Importance of Data Engineering Use Cases in Documentation
Fortunately, I have had experience in working with huge number of CSV files -- Big data solution. I have noticed customers are more keen to perform data prep in other platforms and consider Dataiku for insights, analytics, data science and MLOps. Dataiku has potential to leverage data engineering aspect as well. I imagine how it could be convenient if everything comes under single umbrella -- Dataiku!. In order to achieve that, I believe that Dataiku needs to publish documents on data engineering activities and best practices of underlying infrastructure, which I think is most important.
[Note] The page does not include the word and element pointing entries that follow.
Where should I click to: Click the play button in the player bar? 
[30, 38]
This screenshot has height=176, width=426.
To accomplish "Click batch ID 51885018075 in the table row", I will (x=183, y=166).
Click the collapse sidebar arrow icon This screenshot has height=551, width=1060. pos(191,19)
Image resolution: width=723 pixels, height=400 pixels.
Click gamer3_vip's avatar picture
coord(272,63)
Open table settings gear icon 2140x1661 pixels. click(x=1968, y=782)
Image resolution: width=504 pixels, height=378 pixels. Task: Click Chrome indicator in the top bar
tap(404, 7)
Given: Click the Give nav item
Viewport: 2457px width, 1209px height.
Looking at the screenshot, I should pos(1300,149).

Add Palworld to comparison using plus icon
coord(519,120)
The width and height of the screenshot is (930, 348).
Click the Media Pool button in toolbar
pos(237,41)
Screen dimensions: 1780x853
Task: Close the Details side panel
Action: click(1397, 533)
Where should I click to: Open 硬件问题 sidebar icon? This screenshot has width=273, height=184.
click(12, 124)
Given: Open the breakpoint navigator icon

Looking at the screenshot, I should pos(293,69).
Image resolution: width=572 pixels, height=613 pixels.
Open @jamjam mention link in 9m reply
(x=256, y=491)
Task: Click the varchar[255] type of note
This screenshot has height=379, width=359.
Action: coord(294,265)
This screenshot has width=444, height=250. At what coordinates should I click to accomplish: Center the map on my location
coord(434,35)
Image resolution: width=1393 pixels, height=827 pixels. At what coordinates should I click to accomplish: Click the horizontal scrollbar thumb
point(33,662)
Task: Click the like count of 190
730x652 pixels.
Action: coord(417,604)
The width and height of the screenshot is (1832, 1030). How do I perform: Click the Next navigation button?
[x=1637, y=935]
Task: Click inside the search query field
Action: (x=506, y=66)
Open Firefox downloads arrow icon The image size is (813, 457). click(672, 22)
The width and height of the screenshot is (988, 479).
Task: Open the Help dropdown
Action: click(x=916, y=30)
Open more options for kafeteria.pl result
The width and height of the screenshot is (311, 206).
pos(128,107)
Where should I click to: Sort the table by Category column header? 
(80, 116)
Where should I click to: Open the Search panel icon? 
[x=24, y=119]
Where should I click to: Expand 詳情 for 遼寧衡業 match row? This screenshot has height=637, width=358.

If customer can relate with use cases that Dataiku already successfully performed and provided benefits to various sectors, it will obviously have better confidence in adopting Dataiku.
Comments
-
It’s not rare that a data engineer is confused with a data scientist. We asked Alexander Konduforov, a data scientist at AltexSoft, with over ten years of experience, to comment on the difference between these two roles: “Both data scientists and data engineers work with data but solve quite different tasks, have different skills, and use different tools. Data engineers build and maintain massive data storage and apply engineering skills: programming languages, top budget home theatre speakers ETL techniques, knowledge of different data warehouses and database languages. Whereas data scientists clean and analyze this data, get valuable insights from it, implement models for forecasting and predictive analytics, and mostly apply their math and algorithmic skills, machine learning algorithms and tools.” Alexander stresses that accessing data can be a difficult task for data scientists for several reasons. Vast data volumes require additional effort and specific engineering solutions to access and process them in a reasonable amount of time. Data is usually stored in lots of different storages and formats. In this case, it makes sense first to clean it up by taking dataset preparation measures, transforming, merging, and moving to more structured storage, like a data warehouse. This is typically a task for data architects and engineers. Data storages have different APIs for accessing them. In this case, data scientists need data engineers to implement the most efficient and reliable data pipeline for their purpose. As we can see, working with data storage built by data engineers, data scientists become their “internal clients.” That’s where their collaboration takes place.